What is the significance of fair procedures in decision-making?

A

Fair procedures in decision-making are significant because they enhance the quality and legitimacy of administrative decisions. They ensure that decisions are well-founded, unbiased, and consider all relevant information. Fair procedures also uphold democratic values, transparency, and accountability in the relationship between public officials and citizens.

38
Q

R v Chief Constable of North Wales Police, ex parte Evans [1982] 1 WLR 1155 (procedural impropriety)

A

the issue revolved around procedural fairness and the requirement to provide sufficient notice and information to the affected parties. The court emphasised that individuals must be adequately informed about the nature and details of the decision being made to ensure procedural fairness.
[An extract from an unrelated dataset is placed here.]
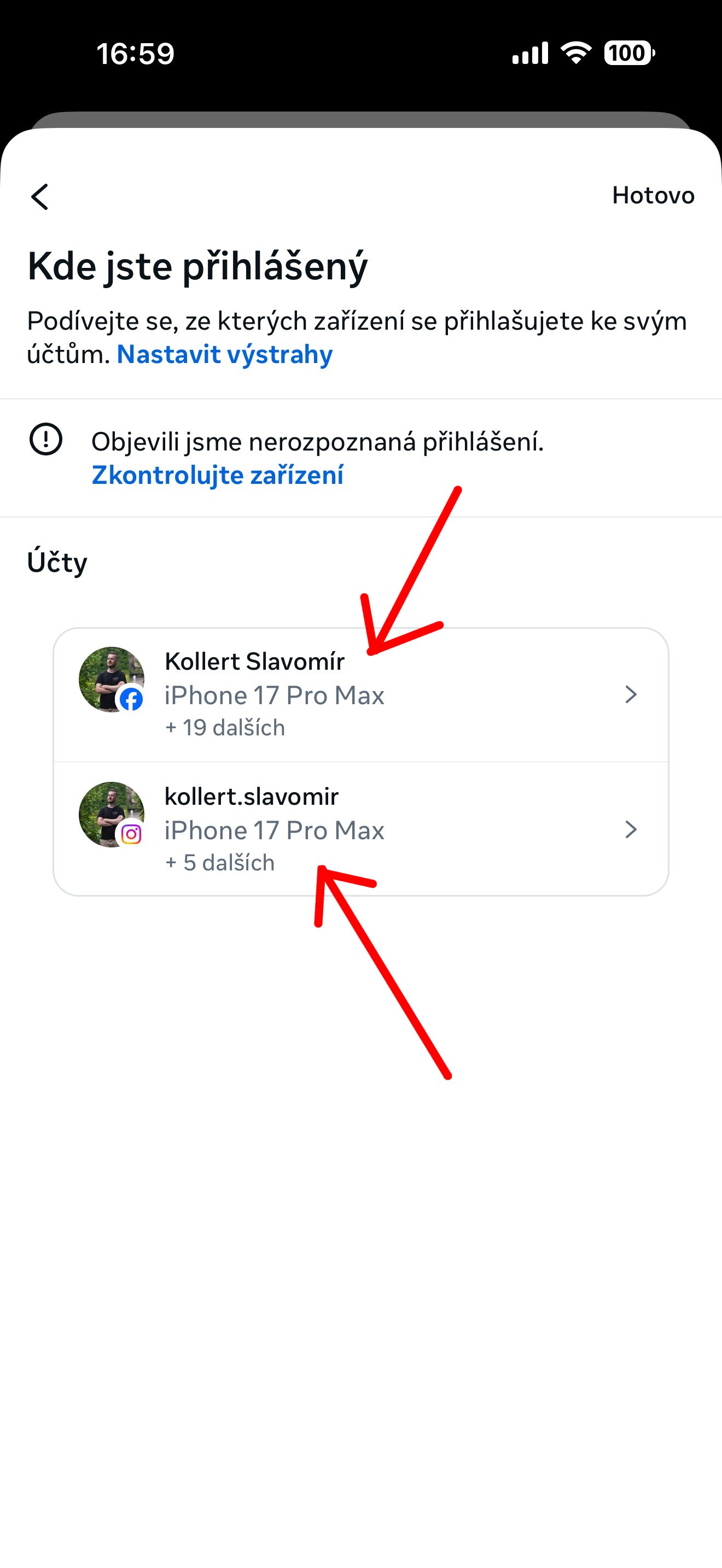Expand the Kollert Slavomír Facebook account chevron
The case highlighted the importance of transparency and the duty of decision-makers to provide clear and comprehensive notice to individuals affected by administrative decisions.

39
Q

R (Bourgass) v Secretary of State for Justice [2015] UKSC 54 (procedural impropriety)

A

the focus was on procedural fairness in the context of a prison setting. The court discussed the importance of conducting a fair hearing or meeting, which may not necessarily require an oral hearing or cross-examination. The case emphasized the significance of providing individuals with an opportunity to respond to allegations and participate in decision-making processes, particularly in prison-related matters. It provided a comprehensive discussion on procedural fairness and its application in specific contexts.

40
Q

R v HM Maze ex p Hone [1988] 2 WLR 177 (procedural impropriety)

A

the issue at hand was the consideration of legal representation as an aspect of procedural fairness. The court examined whether a prisoner facing a disciplinary charge was entitled to legal representation during the disciplinary proceedings. The case highlighted that while legal representation is not an absolute right in all cases, there may be circumstances where fairness requires it, particularly when the subject matter is complex or the potential consequences are severe. The court emphasized the importance of considering the specific circumstances and the impact on the fairness of the proceedings when deciding whether legal representation should be granted.

41
Q

R v Home Secretary ex p Tarrant [1985] QB 251 (procedural impropriety)

A

the central issue was the role of legal representation in maintaining procedural fairness. The court examined whether an individual detained under immigration powers had a right to legal representation during an interview with immigration officers. The case concluded that fairness did not automatically require legal representation at every stage, but it depended on the circumstances of the case. The court emphasized that the decision should be based on the gravity and complexity of the issues involved, as well as the individual’s ability to present their case effectively without legal assistance.